Collected data:
--------------------------------------------------

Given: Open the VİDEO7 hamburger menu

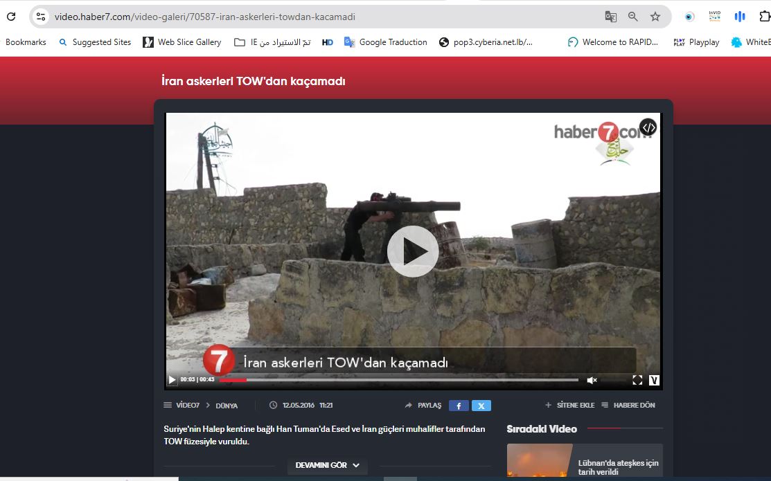Looking at the screenshot, I should [x=168, y=406].
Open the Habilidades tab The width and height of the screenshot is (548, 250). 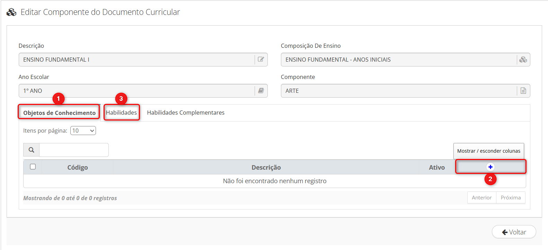point(121,113)
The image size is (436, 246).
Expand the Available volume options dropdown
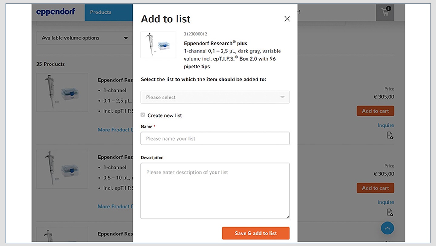pos(84,38)
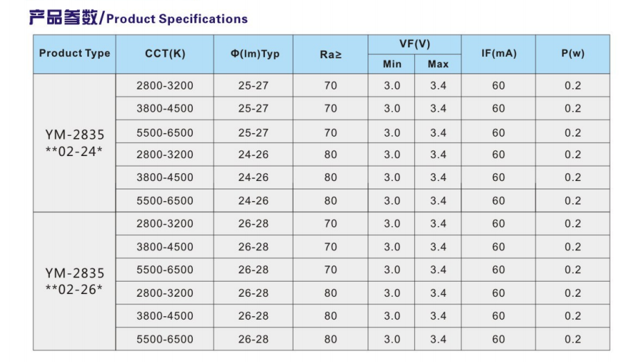This screenshot has width=634, height=362.
Task: Click the 0.2 power cell in bottom row
Action: pyautogui.click(x=572, y=339)
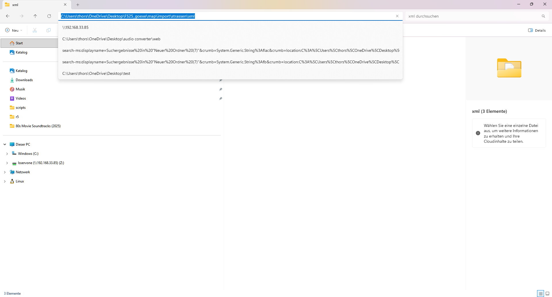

--------------------------------------------------

**Exercise brief:** All lines from the one containing "The image size is (436, 246)." through the end of the entries, both ends included, should be written out exactly, with no pictures.

**Response to the task:**
The image size is (436, 246).
Expand the Available volume options dropdown
pos(84,38)
This screenshot has width=634, height=362.
Task: Click the 0.2 power cell in bottom row
Action: pyautogui.click(x=572, y=339)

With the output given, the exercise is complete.